*What you should do:* Repeat, word for word, all the data that follows, and exclude the pictures.

*Data for review:*
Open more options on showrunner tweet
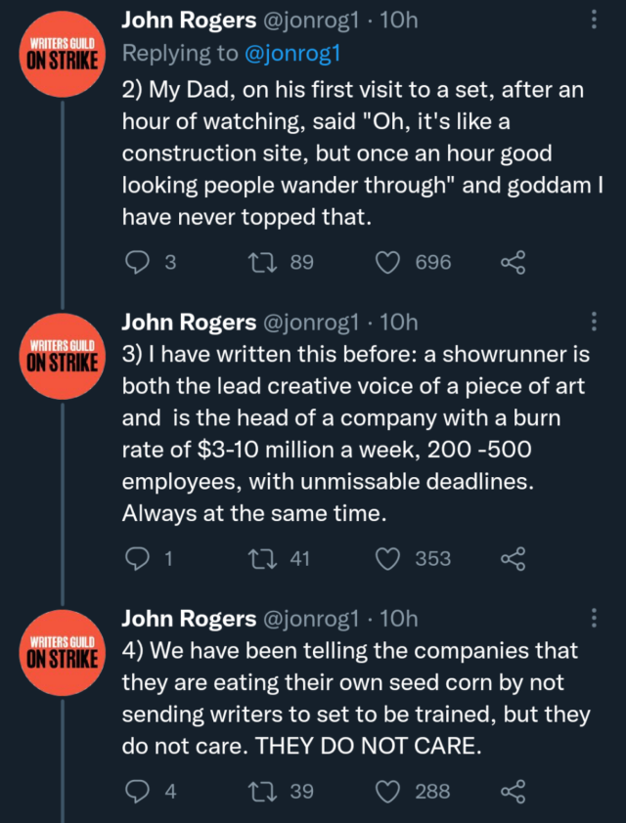This screenshot has height=823, width=626. click(595, 321)
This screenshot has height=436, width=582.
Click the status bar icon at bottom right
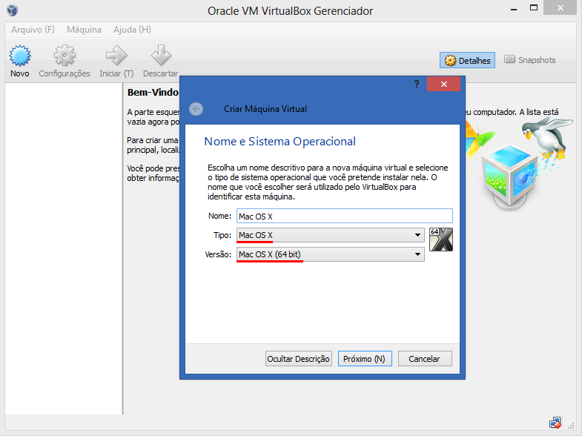coord(555,423)
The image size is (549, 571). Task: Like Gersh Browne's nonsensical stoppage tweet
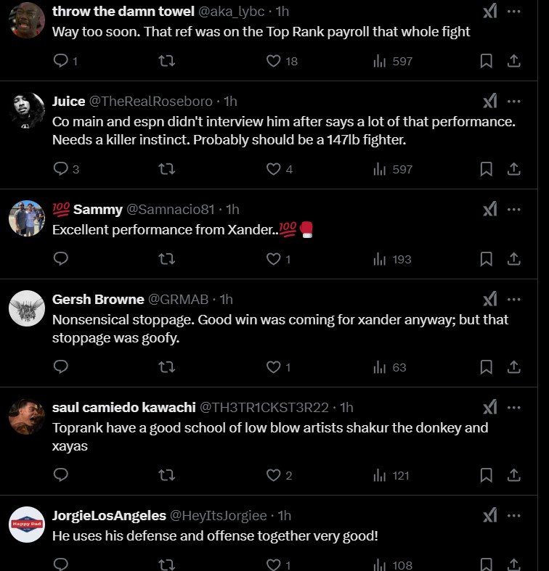273,367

*Result of the task:*
Open more options on showrunner tweet
This screenshot has height=823, width=626. click(595, 321)
This screenshot has height=436, width=582.
Click the status bar icon at bottom right
coord(555,423)
The image size is (549, 571). Task: Like Gersh Browne's nonsensical stoppage tweet
273,367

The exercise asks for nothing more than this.